*What the exercise asks*
In the data that follows, find the line with "This screenshot has width=960, height=960."; transcribe it, every later line up to the one with "Task: Select the", and that line as well, exactly and with no others.
++++++++++++++++++++
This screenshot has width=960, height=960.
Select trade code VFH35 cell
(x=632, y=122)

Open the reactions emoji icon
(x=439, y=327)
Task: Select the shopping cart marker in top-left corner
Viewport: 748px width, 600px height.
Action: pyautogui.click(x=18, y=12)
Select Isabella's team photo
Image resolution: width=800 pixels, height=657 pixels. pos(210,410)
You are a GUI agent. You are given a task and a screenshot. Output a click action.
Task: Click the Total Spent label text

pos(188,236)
++++++++++++++++++++
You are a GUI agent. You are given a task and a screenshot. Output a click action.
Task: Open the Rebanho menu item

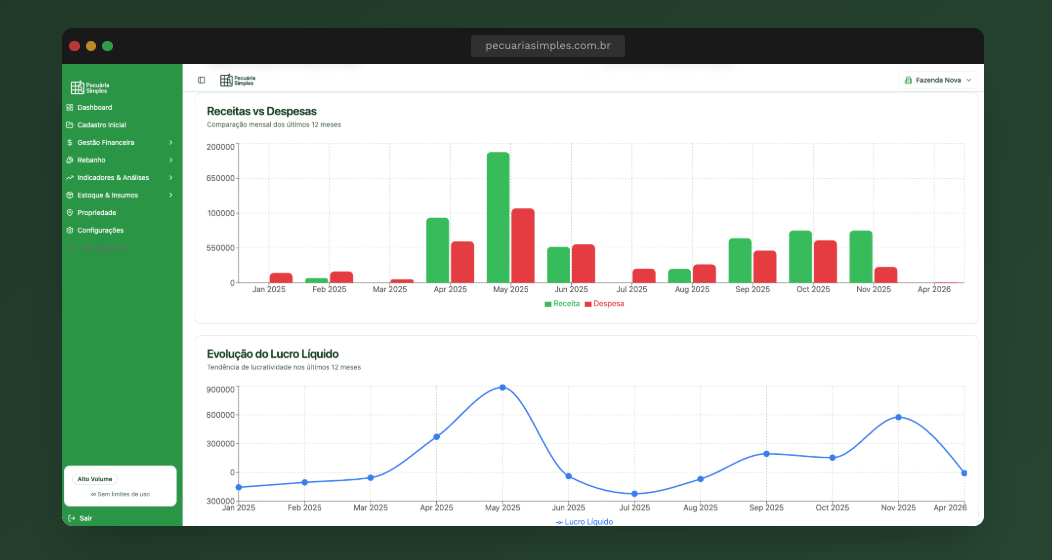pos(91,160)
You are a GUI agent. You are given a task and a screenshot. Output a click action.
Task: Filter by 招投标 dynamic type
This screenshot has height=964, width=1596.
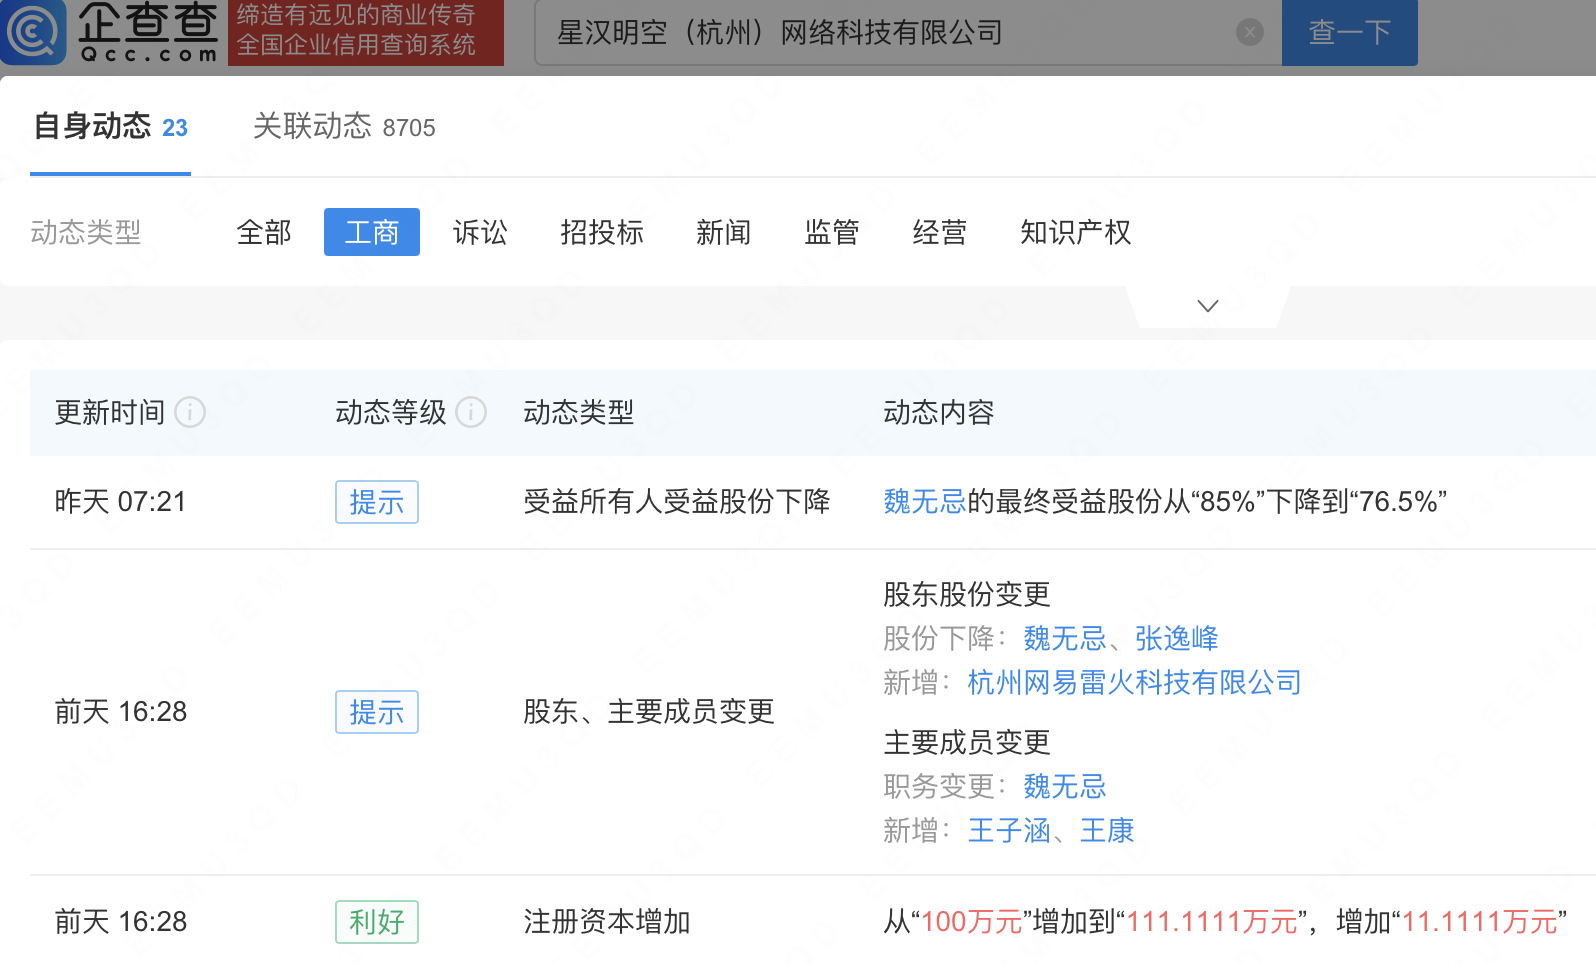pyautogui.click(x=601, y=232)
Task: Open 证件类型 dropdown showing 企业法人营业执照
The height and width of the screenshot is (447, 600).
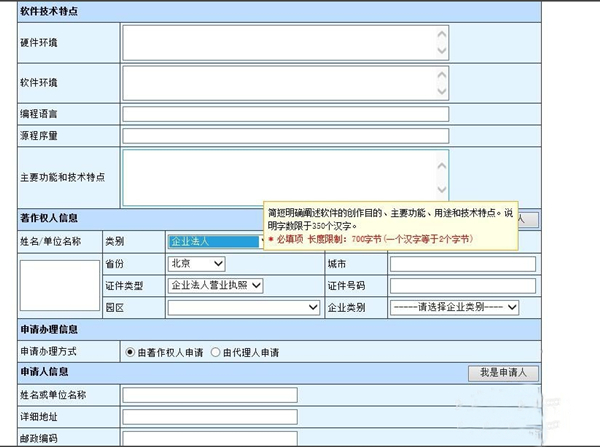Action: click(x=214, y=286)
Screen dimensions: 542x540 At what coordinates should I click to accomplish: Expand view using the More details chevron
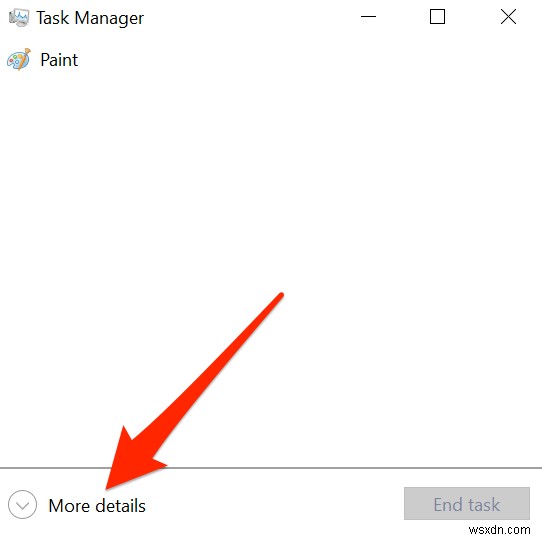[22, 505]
++++++++++++++++++++
*Output*
This screenshot has width=960, height=960.
Select trade code VFH35 cell
(x=632, y=122)

Open the reactions emoji icon
(x=439, y=327)
Task: Select the shopping cart marker in top-left corner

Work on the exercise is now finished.